For this exercise, an exact copy is needed of only the lines from the one containing "997x505 pixels. At" through the end of the data, with pictures left out.
Data for this exercise: Begin
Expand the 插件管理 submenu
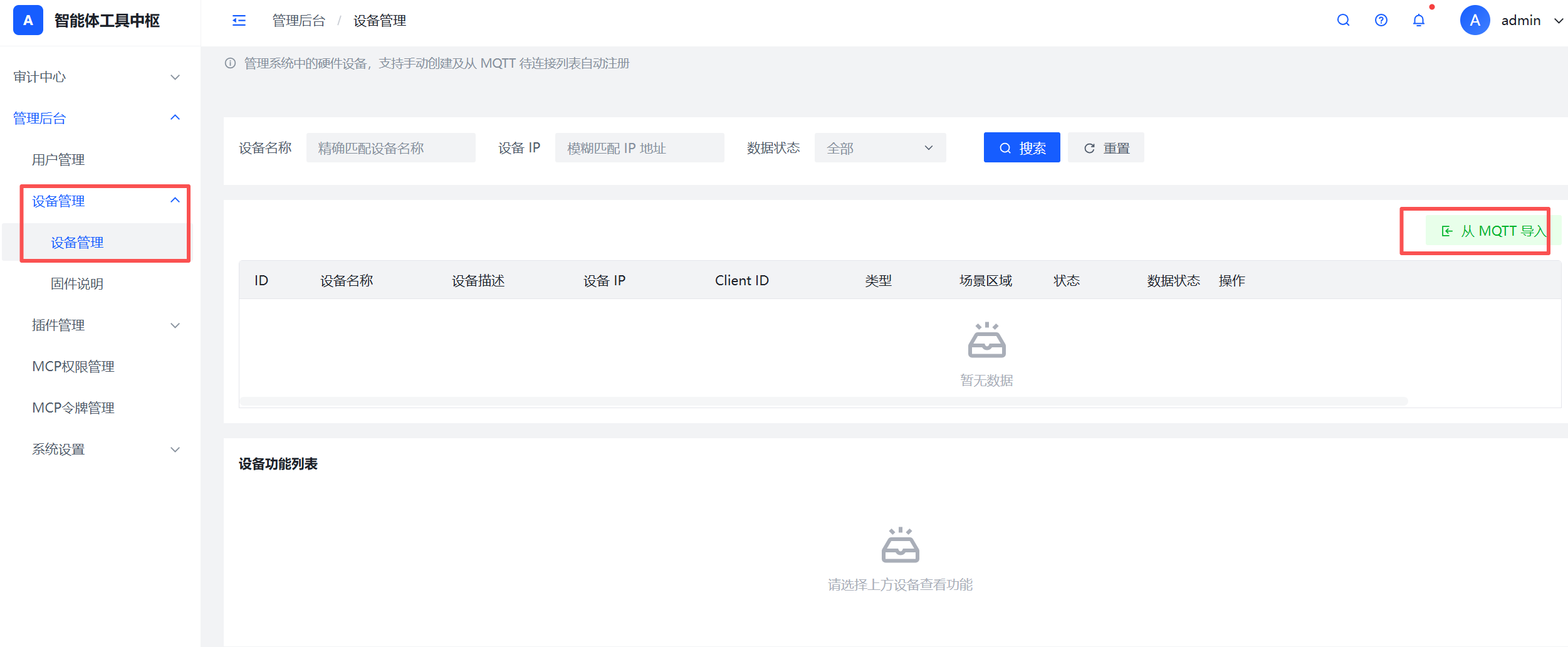1568x647 pixels. coord(97,325)
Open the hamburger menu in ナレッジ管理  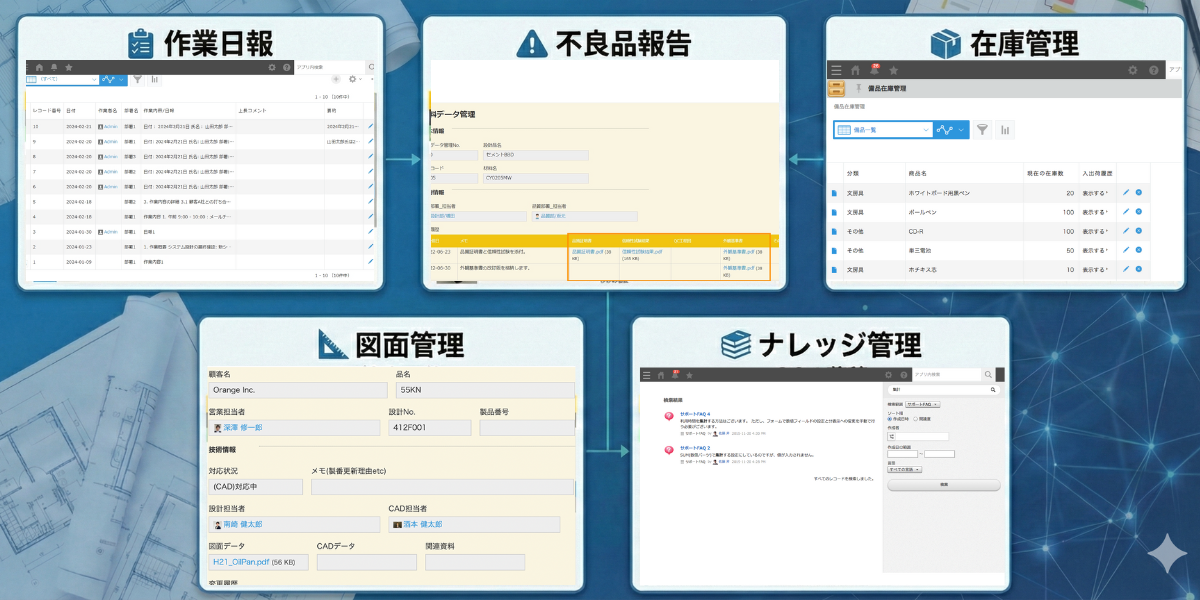click(646, 373)
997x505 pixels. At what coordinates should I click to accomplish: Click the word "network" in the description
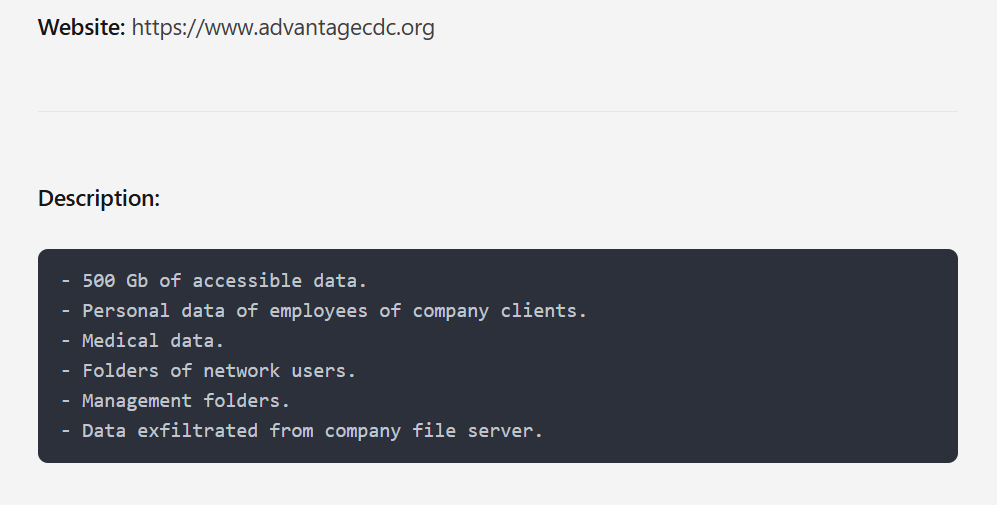pyautogui.click(x=242, y=371)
Data for this exercise: End
▶ Answer to this task:
997x505 pixels. At what coordinates should I click to accomplish: Click the word "network" in the description
pyautogui.click(x=242, y=371)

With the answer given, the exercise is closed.